Book review: The Terrible Privacy of Maxwell Sim

The Terrible Privacy of Maxwell Sim- Jonathan Coe
I'm going to admit it- I only chose this book from The Mirror Book Club because I liked the cover and I thought it looked like the sort of thing I'd enjoy. Turns out, I was right. It's one of those books that involves the lead character going on a surprising journey, encountering odd events and strange characters, and ultimately discovering themselves.

In this case, it tells the tale of Maxwell Sim, a 48 year old salesman going through a midlife crisis after separating from his wife, who moves away with their daughter. He takes up a job as a toothbrush salesman, driving to the Shetland Islands as part of a PR project.
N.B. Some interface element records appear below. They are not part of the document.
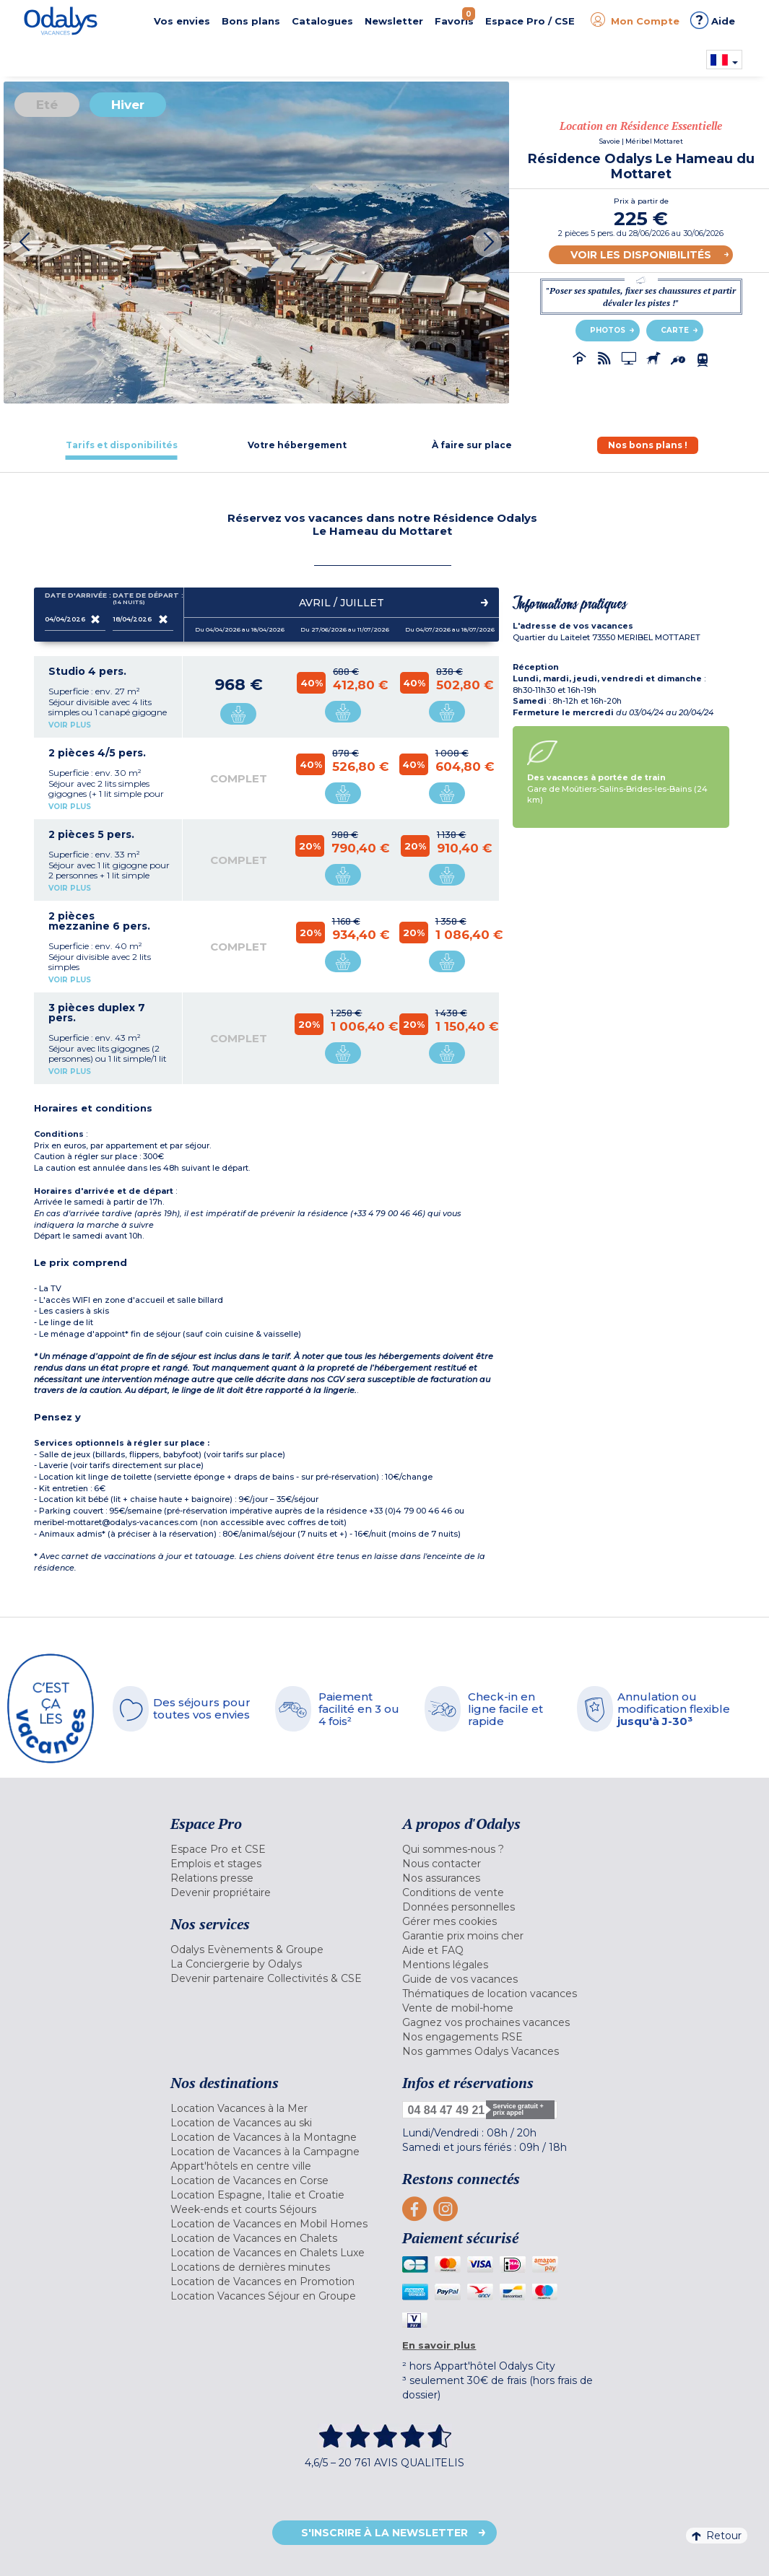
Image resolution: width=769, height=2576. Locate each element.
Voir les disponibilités (640, 254)
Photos (607, 330)
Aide (712, 20)
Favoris (455, 17)
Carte (675, 330)
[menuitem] (275, 1849)
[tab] (121, 445)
As he travels, the isolation of travelling alone for long periods of time affects him and he starts to lose sense of himself and his mind.
What was interesting about this book is that it starts with the ending. In writing this review, I've discovered that this technique is called in medias res, which I love the sound of! The opening chapter is a newspaper article reporting the discovery of a half-naked man found in a car in Scotland, with two empty bottles of whiskey and boxes of toothbrushes in the boot. This approach was great for piquing my curiosity and propelling me forward in discovering how this event occurred.

I enjoyed the tone of the book. It's told from Maxwell's perspective, and he has an interesting view on life. He doesn't quite see the world in the way that other people might, which is perhaps what makes him predisposed to his spiralling loss of reality. There are aspects of both humour and tragedy, and the overall impression is of a rather naive man who is unsure of the world around him.
As part of Maxwell's journey, we discover the history of Maxwell's father and his friend, Roger. I found this to be the most interesting part of the book and was sad when it ended. I almost felt as though the real story involved Maxwell's dad and Roger, and it seemed like a missed opportunity. 

Although the book was enjoyable, it was quite a generic light read. There was nothing particularly special about it, but still entertaining enough to keep me happy.